Saturday, March 14, 2020

Wash Your Hands, People.

Even before the corona virus reared its ugly, crown-shaped head, I wasn’t planning a cruise to Alaska or Cozumel this year. I’ve partaken of the cruise ship experience once in my life, and it just wasn’t for me. The boarding process felt like an endless cafeteria line, as thousands of people waited in cattle chutes to board the ship, moving an inch a minute. The smorgasbords were extravagant and the nightly towel-animal creations were fun to anticipate, but for me, it was too much. I was overwhelmed by the lavish display, but I was also a bit freaked out by the idea of being unable to get off the ship should I choose to do so. Remember the Titanic?

On that cruise ship, I felt like Charlie on the MTA, who came to fame in a song recorded by the Kingston Trio in 1959. Jacqueline Steiner and Bess Lomax Hawes wrote this classic as a campaign song for Boston’s progressive mayoral candidate Walter O’Brien. When the fare got raised on the subway, Charlie didn’t have enough money to pay the exit fare so he could “get off of that train.” “Poor old Charlie” was forever labeled as “the man who never returned,” riding forever beneath the streets of Boston as his wife handed him his lunch at quarter past two each day. 

The MTA song was based on an older tune, “The Ship that Never Returned,” which leads us back to the corona virus. Teresa Hanifin’s report from the Boston Globe sent shivers down my back: “The fate of 2500 people headed back to the US remains a mystery as their cruise ship won’t be allowed to dock in San Francisco for the foreseeable future. That’s because the Grand Princess cruise ship previously carried a passenger who just became the first person to die from coronavirus in California.” Officials were finally able to sort out a plan for the passengers, but for a while, they must have felt like Charlie on the MTA, or extras in a horror movie. 

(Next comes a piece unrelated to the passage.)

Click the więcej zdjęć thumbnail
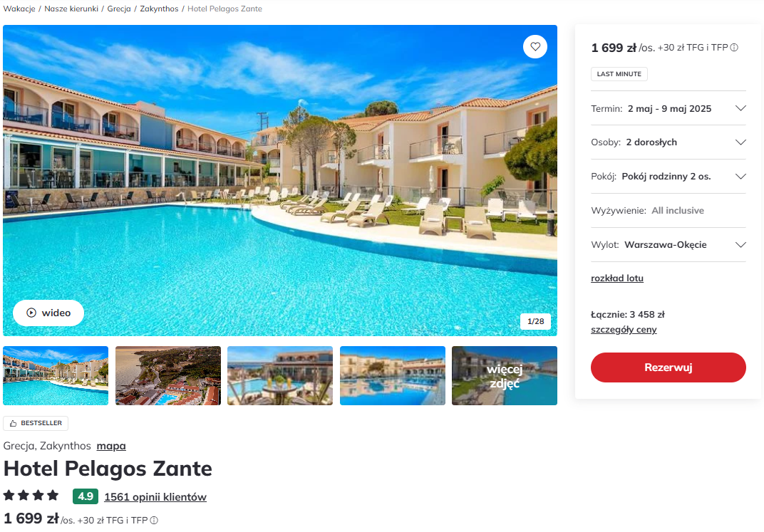The width and height of the screenshot is (764, 532). pyautogui.click(x=505, y=376)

This pandemic of coronavirus has shaken the world, as evidenced by the stock market difficulties, new travel bans, the shortages of masks, hand sanitizer, and toilet paper (?) and the cancellation of face to face college classes and even NBA games, where thousands of people gather in close proximity. We’re washing our hands to a new song each day (but not Baby Shark), and we’re coughing into our elbows. Some churches have even traded the handshake of peace for an elbow bump or Star Trek’s Vulcan salute.

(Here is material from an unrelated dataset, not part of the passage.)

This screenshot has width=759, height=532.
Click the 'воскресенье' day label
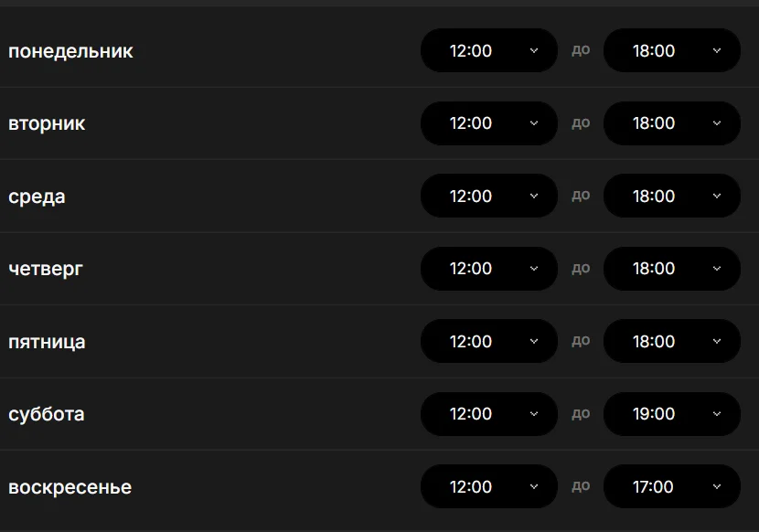[x=69, y=487]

How bad is it? Dr. Anthony Fauci, the director of the National Institute for Allergy and Infectious Diseases tells us this: “I can say we will see more cases and things will get worse than they are right now . . . Bottom line, it’s going to get worse.”

But how much worse? Is the reaction to COVID-19 overblown? Numbers paint one picture. As of Thursday, the death toll in the US from the coronavirus stands at 38. In contrast, the death toll from gun violence in a typical year in the US is 36,000+, while in 2017, more than 70,000 people died as a result of drug overdose. Since 1981, HIV/AIDS has killed 36 million people worldwide. But Dr. Fauci’s testimony to congress speaks of what we don’t know. “It’s going to get worse,” but we don’t know the extent of ‘worse.’

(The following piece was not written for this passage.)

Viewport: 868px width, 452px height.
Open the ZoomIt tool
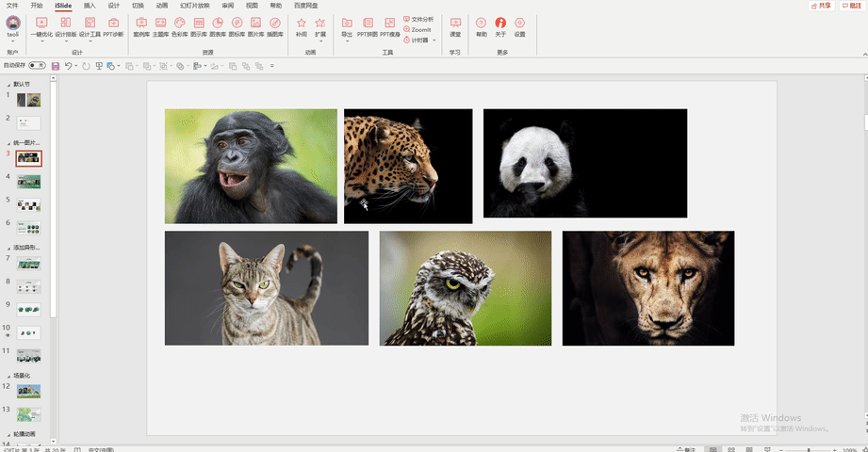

So yes, wash your hands, people. Don’t touch your face (easier said than done). Protect the vulnerable among us. Follow appropriate medical advice. Pay attention, but don’t “fweak out,” as the delightful and determined Elizabeth Holiday reminds us often.

And, while I risk sounding like a broken record, choose kindness. We’re human, and when we’re bewildered and afraid, all too often our default setting is to cast blame. Kindness can be the perfect antidote. 

Kay Bruner reflects on these days: “There’s a lot of uncertainty [in the world]. And a lot of certainty that is really scary. I still don’t have a better answer than ‘Whatever happens, we will get through it together.’ That’s the one certain thing.” Sounds like a plan to me.